Picture This if the L3 cache remains :
CPU : 1.4Ghz
L1 : 32K + 32K @ 1.4Ghz
L2 : 256K @ 1.4Ghz
L3 : 2Mb @ 700Mhz (DDR 350Mhz x 2)
FSB : 166Mhz
RAM : 333Mhz (DDR 166Mhz x 2)
The L3 would still offer over twice the throughput of the main system RAM and would more than likely add a significant performance boost. Also, I'm sure I've read that the 7470 uses a 512K L2 like the chip in the new iBook. Barefeats have done a shoot out between the eMac, iMac, TiBook and iBook. In some of the tests the iBook won by 15 - 28%
I think if we get a 1.4Ghz G4 with a faster FSB and DDR we'll be looking at some pretty powerful systems from Apple very soon.
Quite right, I wrote a little Java code that performs some matrix math on two random square matrices. Now I know Java is not the best code to do math on, and it is unfriendly to PowerPC chips (no FMA among other things), but I know it best, and the code is simple enough I don't need a compiler on each machine that I want to test. Anyhow log story short, for a certain matrix size, I don't remember exactly what size. The code runs about 20% faster on the 700MHz iBook, than on the 800MHz TiBook. Once you exceed the 512K L2 though the G$ wins easily. Also remember that double FP multiplication on the 750 has a base latency of 4 and a throughput of 2, on the MPC7455 it is 5:1, So if you can keep the CPU fed, one should be able to do a lot more matrix multiplication in a given amount of time on a MPC7455 than on the PPC750FX. I haven't looked into cache latency for the 750FX, but on the MPC7455, the latency for data retrieval from the caches are as follows (add one cycle for FP data).
L1 3 cycles,
L2 9 cycles, including L1 miss and L2 find,
L3 ~38 cycles, including L1 miss. The L2 and L3 lookups are performed simultaneously. Now I can't imagine even DDR memory being anywhere near this, for one looking up something in 2MB of memory is a lot simpler that finding it in 2GB of memory. Also since the L2 lookup is 4 times faster than the L3 if one can keep the data in the L2 they can get a serious speedup in the program execution. Also if you can do a non-dependent multiply & add, try ordering your program top take advantage of the FMA functions in the PPC ISA.

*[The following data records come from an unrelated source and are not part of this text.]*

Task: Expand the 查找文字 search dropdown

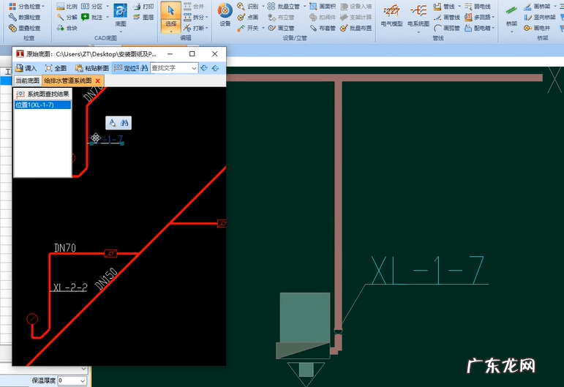Action: (x=194, y=68)
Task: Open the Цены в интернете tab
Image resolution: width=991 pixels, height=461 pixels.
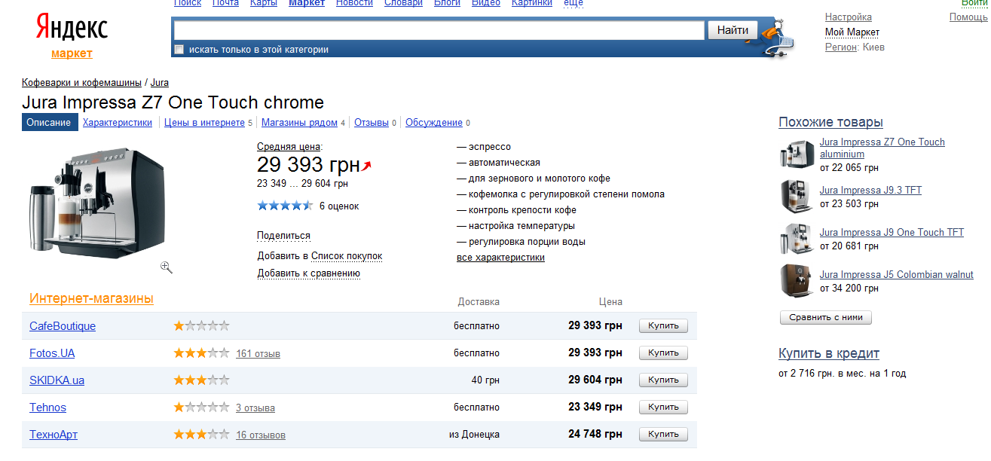Action: 204,123
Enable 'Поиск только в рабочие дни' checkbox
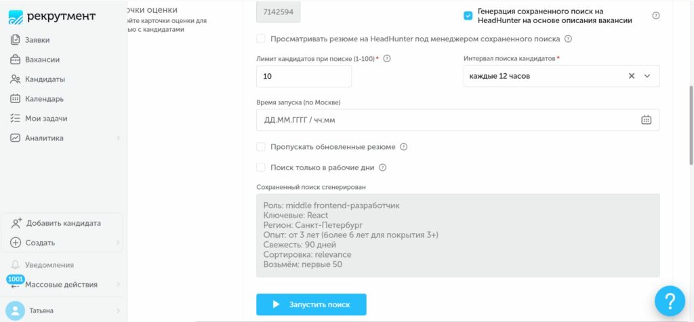Image resolution: width=694 pixels, height=322 pixels. pos(261,167)
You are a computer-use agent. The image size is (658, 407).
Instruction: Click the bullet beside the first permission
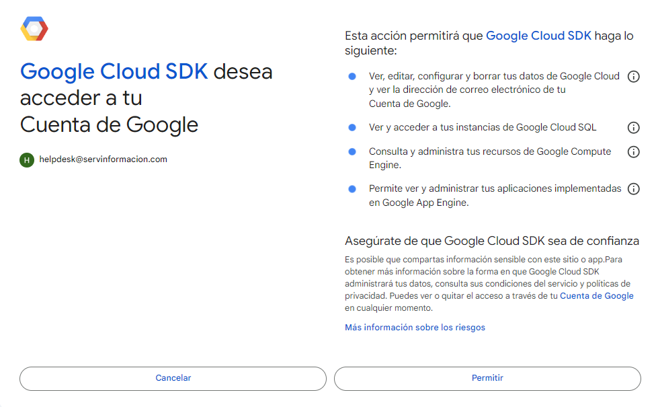click(x=352, y=76)
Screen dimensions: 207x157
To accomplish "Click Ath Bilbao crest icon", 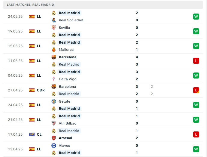I will (x=54, y=123).
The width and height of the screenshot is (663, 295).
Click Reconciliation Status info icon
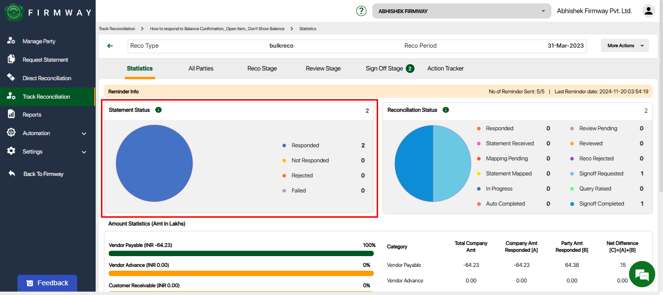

As for the XServe chipset. Since I have never seen any of the tech specs on it, I don't know if it is strictly limited to SDR FSB. My guess is that Apple made it DDR capable. Since the MPC7455 won't do DDR you can't tell by the XServe implementation whether or not the chipset is capable of full DDR implementation. If you know of the definitive answer please post it and the reference. Hell given the fact that Apple, at least for a while, showed interest in using the POWER4, the XServe chipset may even be able to handle a sing chip POWER4 module if one were ever available.